Let $x, y, z$ be ordinals.

Let $\times$ denote ordinal multiplication.


Then:

$x \times \left({y \times z}\right) = \left({x \times y}\right) \times z$


Proof

The proof shall proceed by Transfinite Induction on $z$:


Basis for the Induction

Let $0$ denote the zero ordinal.

\(\displaystyle x \times \left({y \times 0}\right)\) \(=\) \(\displaystyle x \times 0\) Ordinal Multiplication by Zero
\(\displaystyle \) \(=\) \(\displaystyle 0\) Ordinal Multiplication by Zero
\(\displaystyle \) \(=\) \(\displaystyle \left({x \times y}\right) \times 0\) Ordinal Multiplication by Zero

This proves the basis for the induction.


Induction Step

\(\displaystyle x \times \left({y \times z}\right)\) \(=\) \(\displaystyle \left({x \times y}\right) \times z\) Inductive Hypothesis
\(\displaystyle \implies \ \ \) \(\displaystyle x \times \left({y \times z^+}\right)\) \(=\) \(\displaystyle x \times \left({\left({y \times z}\right) + y}\right)\) Definition of Ordinal Multiplication
\(\displaystyle \) \(=\) \(\displaystyle x \times \left({y \times z}\right) + \left({x \times y}\right)\) Ordinal Multiplication is Left Distributive
\(\displaystyle \) \(=\) \(\displaystyle \left({x \times y}\right) \times z + \left({x \times y}\right)\) Inductive Hypothesis
\(\displaystyle \) \(=\) \(\displaystyle \left({x \times y}\right) \times z^+\) Definition of Ordinal Multiplication

This proves the induction step.


Limit Case

The inductive hypothesis for the limit case states that:

$\forall w \in Z: x \times \left({y \times w}\right) = \left({x \times y}\right) \times w$

where $z$ is a limit ordinal.


The proof shall proceed by cases:


Case 1

If $y = 0$, then:

\(\displaystyle x \times \left({y \times z}\right)\) \(=\) \(\displaystyle x \times 0\) Ordinal Multiplication by Zero
\(\displaystyle \) \(=\) \(\displaystyle 0\) Ordinal Multiplication by Zero
\(\displaystyle \) \(=\) \(\displaystyle 0 \times z\) Ordinal Multiplication by Zero
\(\displaystyle \) \(=\) \(\displaystyle \left({x \times y}\right) \times z\) Ordinal Multiplication by Zero


Case 2

If $y \ne 0$, then $y \times z$ is a limit ordinal by Limit Ordinals Preserved Under Ordinal Multiplication.


It follows that:

\(\displaystyle x \times \left({y \times z}\right)\) \(=\) \(\displaystyle \bigcup_{u \mathop < \left({y \times z}\right)} x \times u\) Definition of Ordinal Multiplication
\(\displaystyle \left({x \times y}\right) \times z\) \(=\) \(\displaystyle \bigcup_{w \mathop < z} \left({x \times y}\right) \times w\) Definition of Ordinal Multiplication


If $u < \left({y \times z}\right)$, then $u < \left({y \times w}\right)$ for some $w \in z$ by Ordinal is Less than Ordinal times Limit.

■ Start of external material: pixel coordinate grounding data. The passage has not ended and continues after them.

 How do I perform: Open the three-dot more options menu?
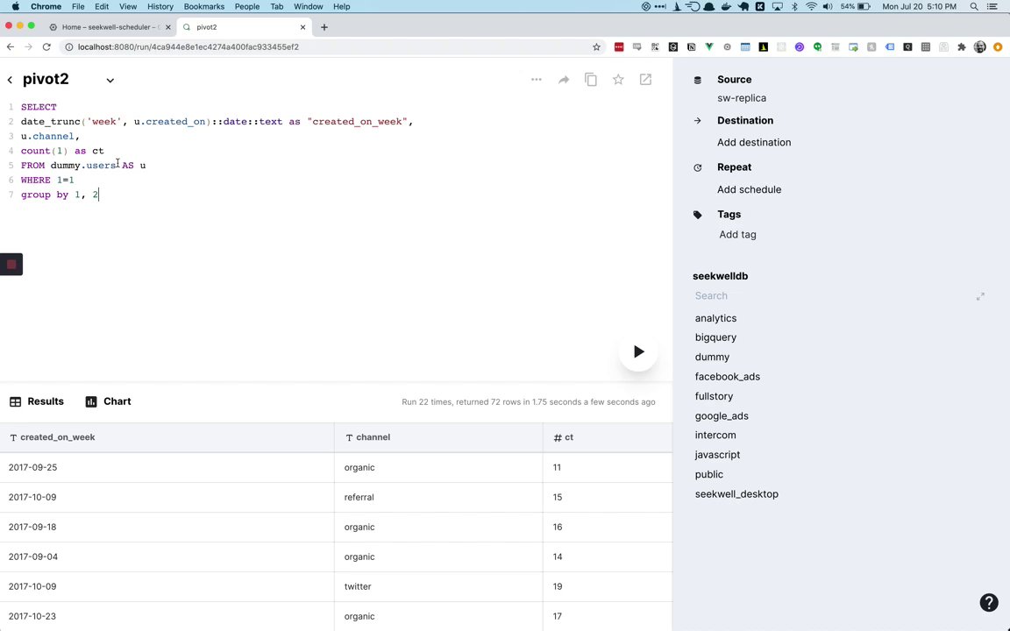click(x=536, y=80)
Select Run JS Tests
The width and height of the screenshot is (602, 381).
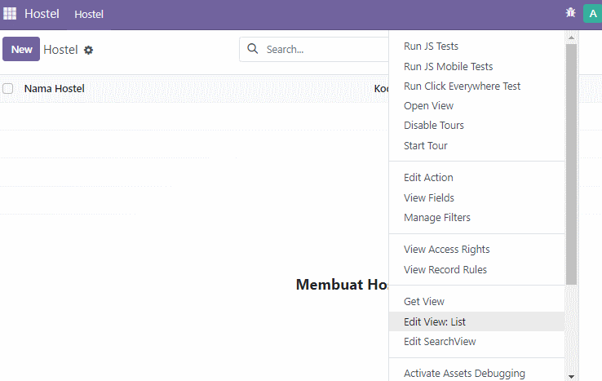tap(431, 46)
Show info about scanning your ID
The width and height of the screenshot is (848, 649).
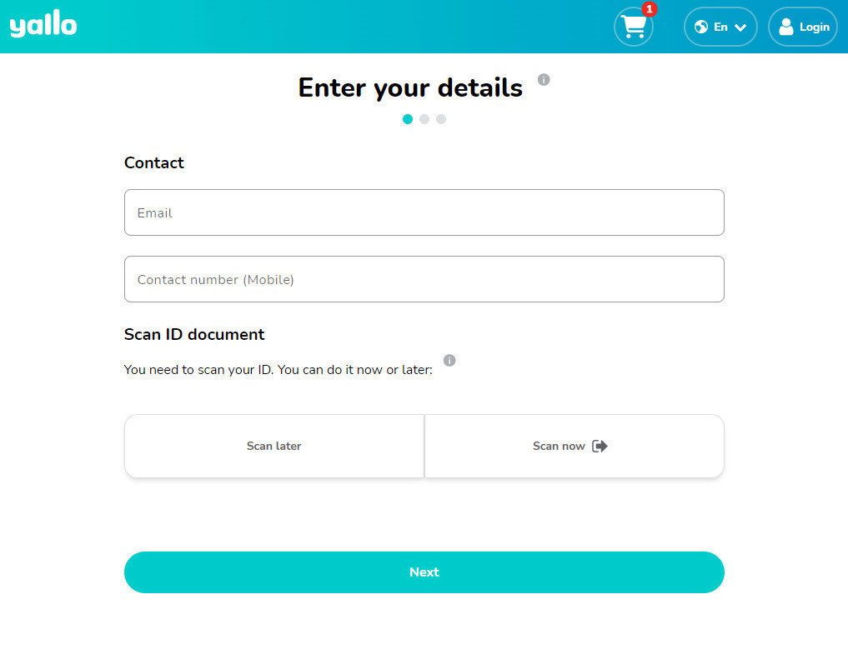(449, 361)
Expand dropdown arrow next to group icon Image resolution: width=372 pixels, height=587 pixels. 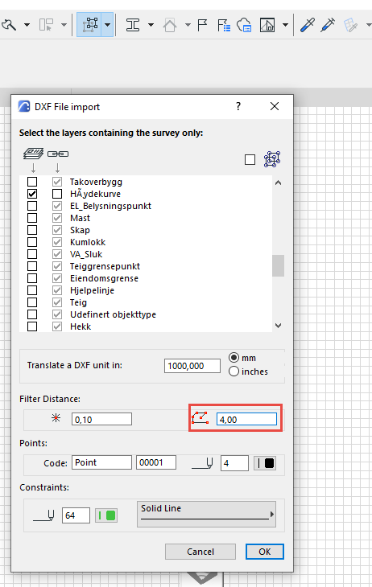tap(108, 25)
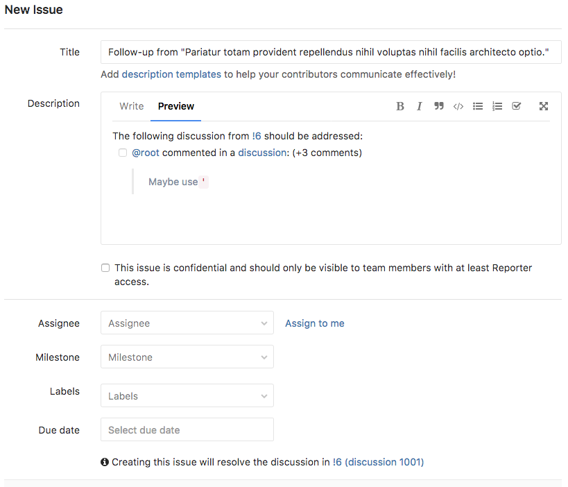Screen dimensions: 568x487
Task: Add a bulleted list via toolbar icon
Action: (x=477, y=106)
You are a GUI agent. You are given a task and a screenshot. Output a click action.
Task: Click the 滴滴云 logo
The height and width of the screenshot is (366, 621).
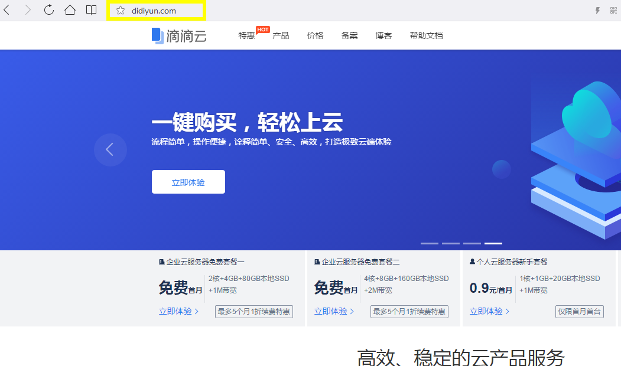point(179,35)
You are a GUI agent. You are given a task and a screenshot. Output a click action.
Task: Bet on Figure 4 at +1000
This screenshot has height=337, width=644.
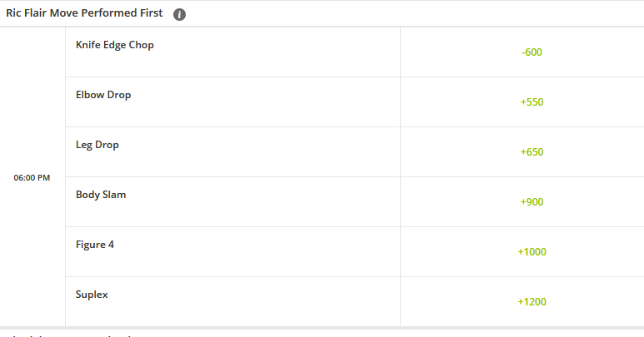pyautogui.click(x=532, y=252)
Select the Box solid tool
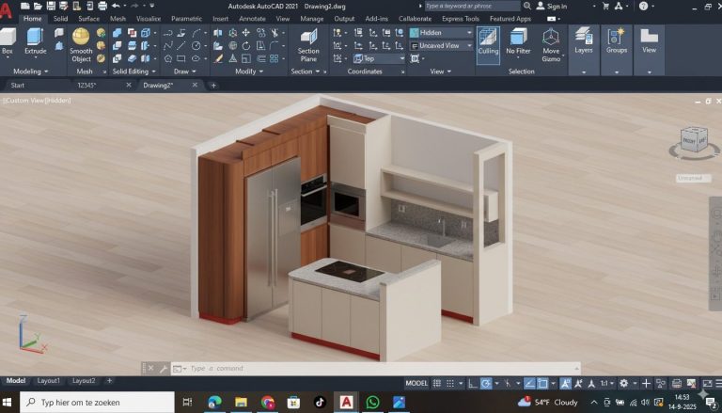 8,40

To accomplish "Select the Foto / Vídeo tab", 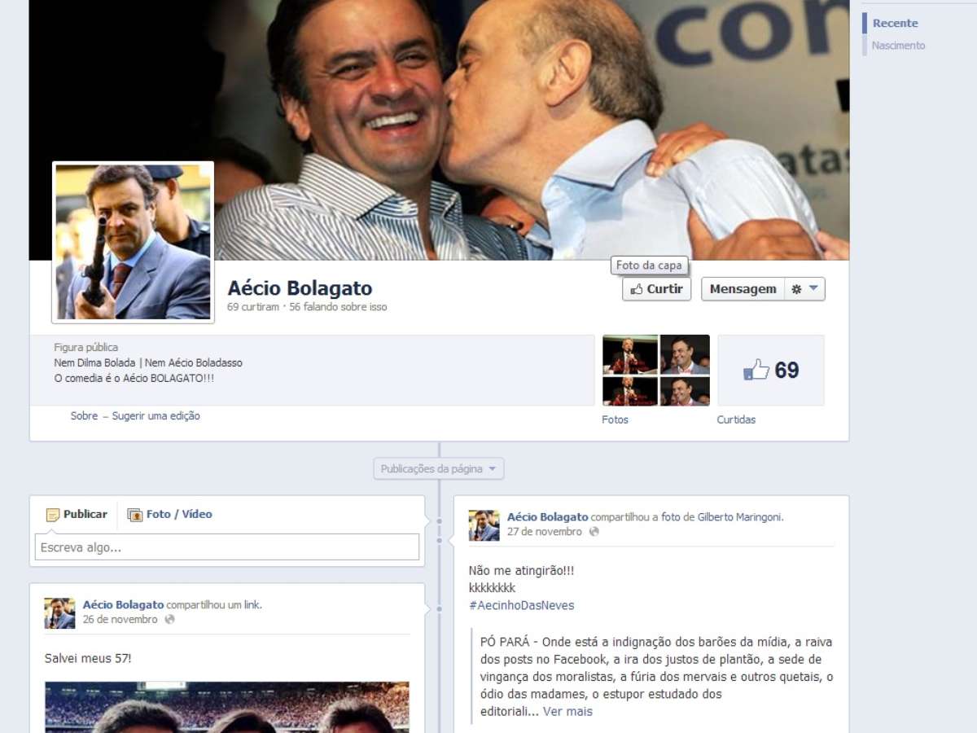I will click(x=170, y=515).
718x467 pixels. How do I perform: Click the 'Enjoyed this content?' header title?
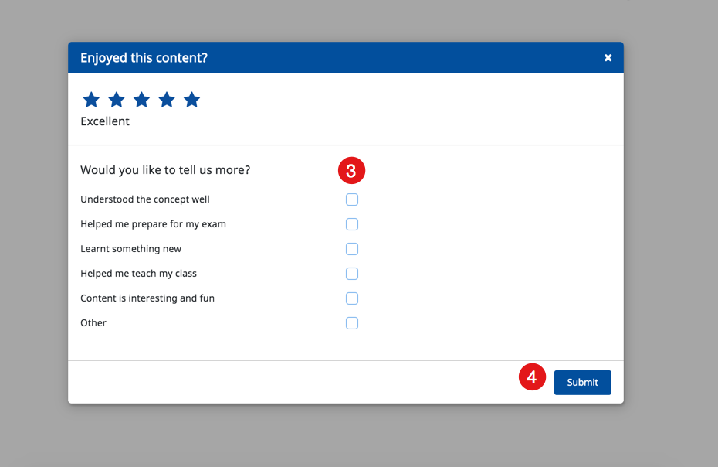144,58
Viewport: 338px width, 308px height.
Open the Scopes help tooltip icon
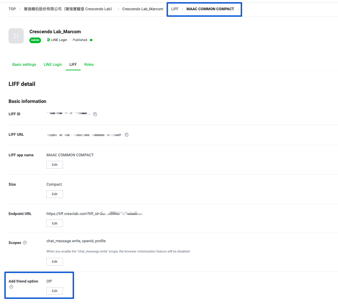pos(25,243)
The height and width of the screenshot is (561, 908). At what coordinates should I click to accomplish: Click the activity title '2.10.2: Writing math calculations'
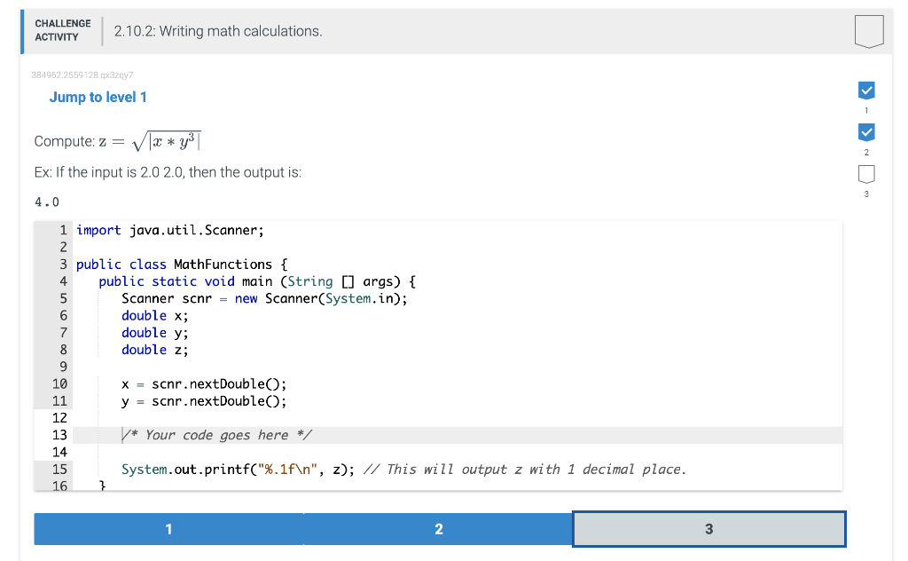pyautogui.click(x=219, y=30)
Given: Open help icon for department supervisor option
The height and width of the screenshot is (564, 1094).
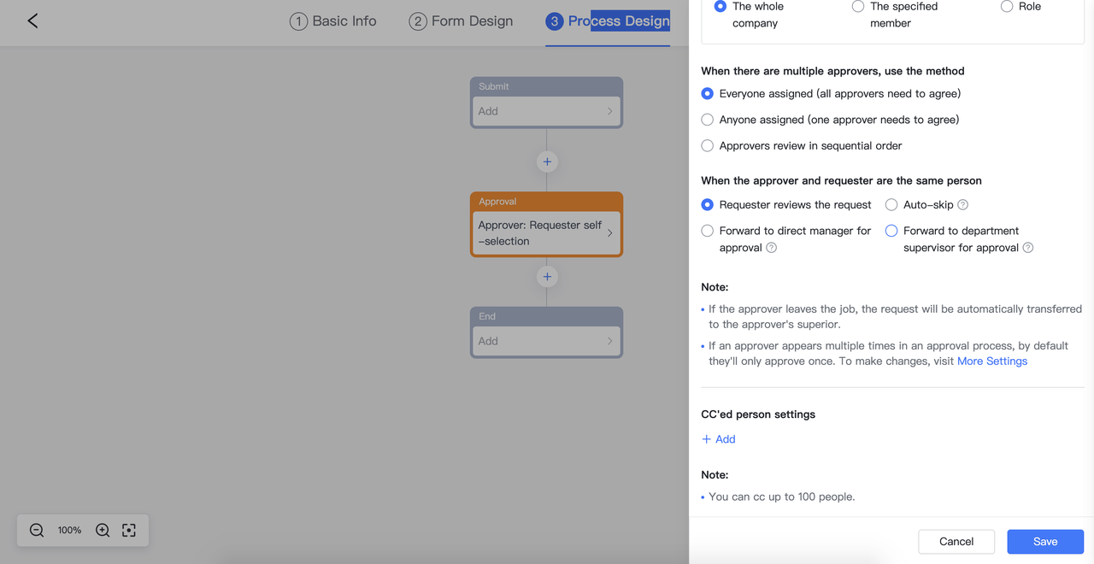Looking at the screenshot, I should pos(1028,248).
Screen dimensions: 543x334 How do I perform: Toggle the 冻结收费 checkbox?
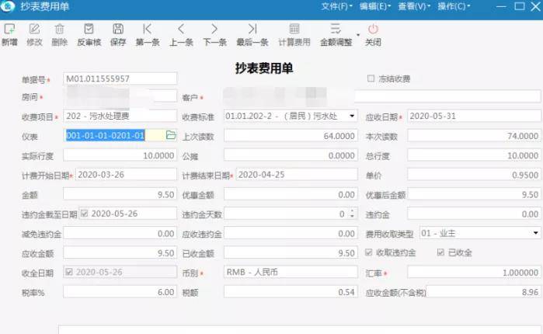(x=371, y=78)
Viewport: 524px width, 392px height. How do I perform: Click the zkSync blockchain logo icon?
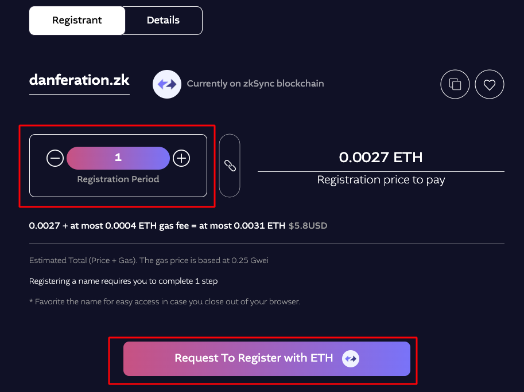coord(167,84)
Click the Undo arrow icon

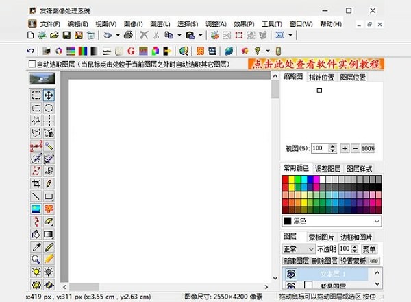[30, 51]
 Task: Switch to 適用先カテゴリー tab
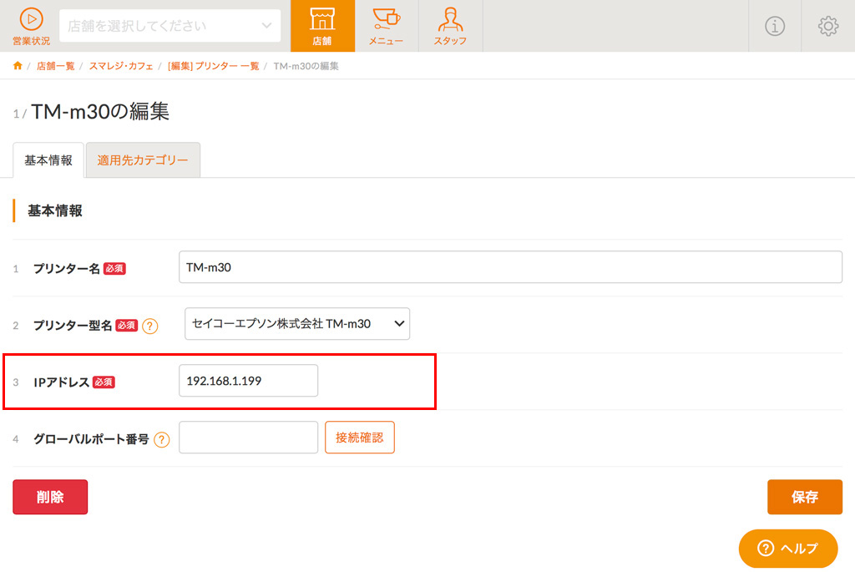click(143, 160)
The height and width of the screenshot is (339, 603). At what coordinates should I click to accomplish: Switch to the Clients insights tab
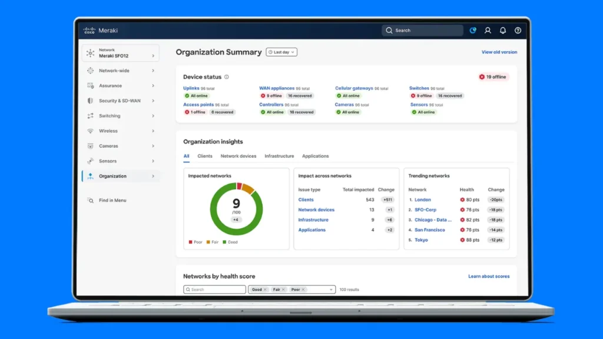pyautogui.click(x=205, y=156)
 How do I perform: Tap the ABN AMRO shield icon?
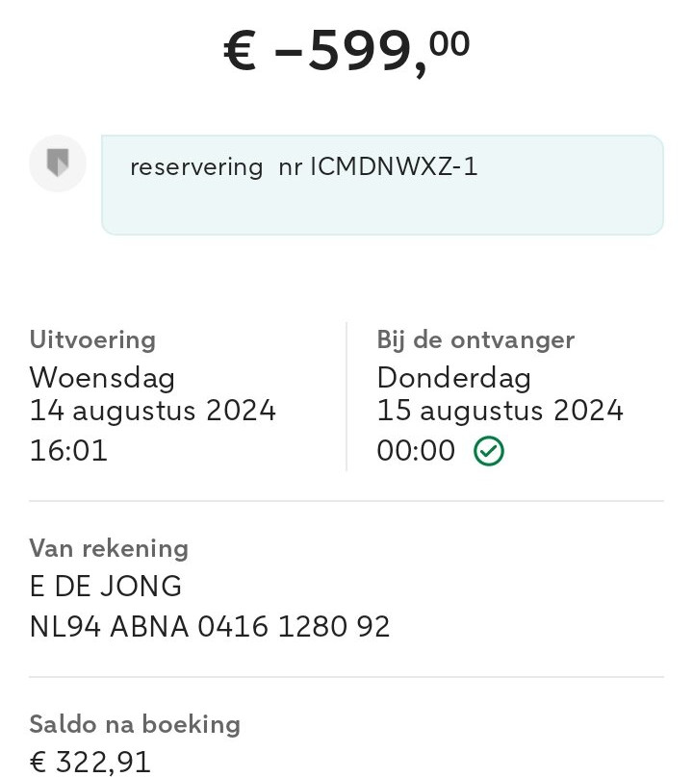[x=58, y=163]
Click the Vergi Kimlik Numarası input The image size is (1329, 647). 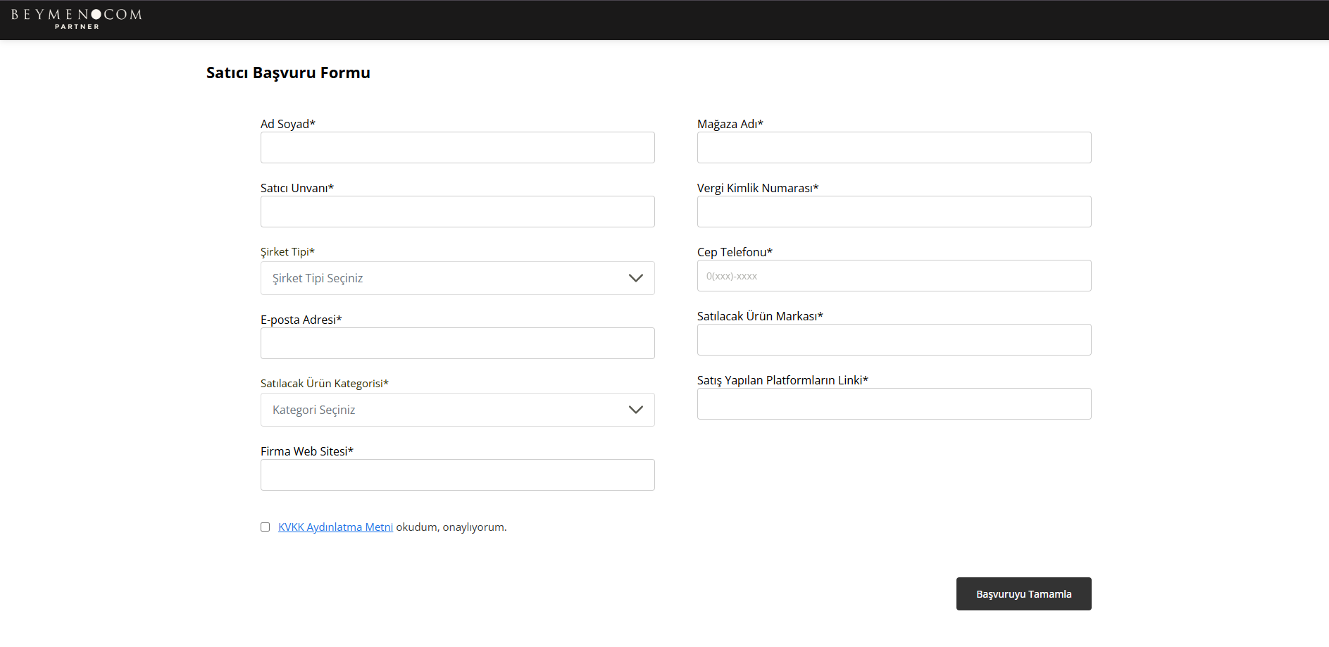click(x=894, y=212)
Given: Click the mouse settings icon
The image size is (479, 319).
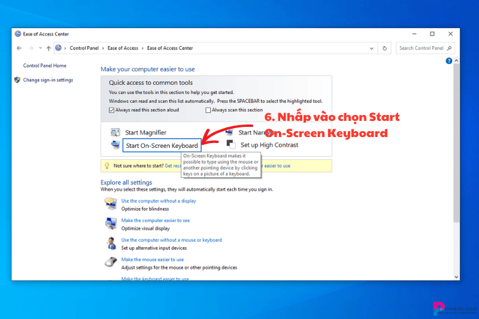Looking at the screenshot, I should [x=111, y=263].
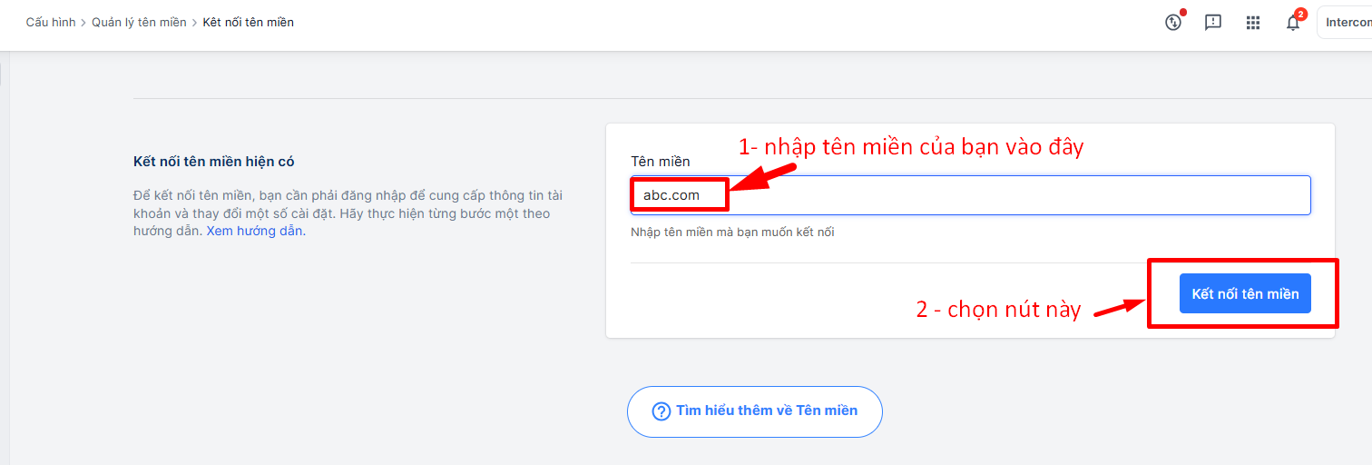Viewport: 1372px width, 465px height.
Task: Navigate to Quản lý tên miền breadcrumb
Action: (139, 23)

\(\displaystyle x \times u\) \(\le\) \(\displaystyle x \times \left({y \times w}\right)\) Membership is Left Compatible with Ordinal Multiplication
\(\displaystyle \) \(=\) \(\displaystyle \left({x \times y}\right) \times w\) Inductive Hypothesis
\(\displaystyle \) \(\le\) \(\displaystyle \left({x \times y}\right) \times z\) Subset is Right Compatible with Ordinal Multiplication


Generalizing, the result follows for all $u \in \left({y \times z}\right)$.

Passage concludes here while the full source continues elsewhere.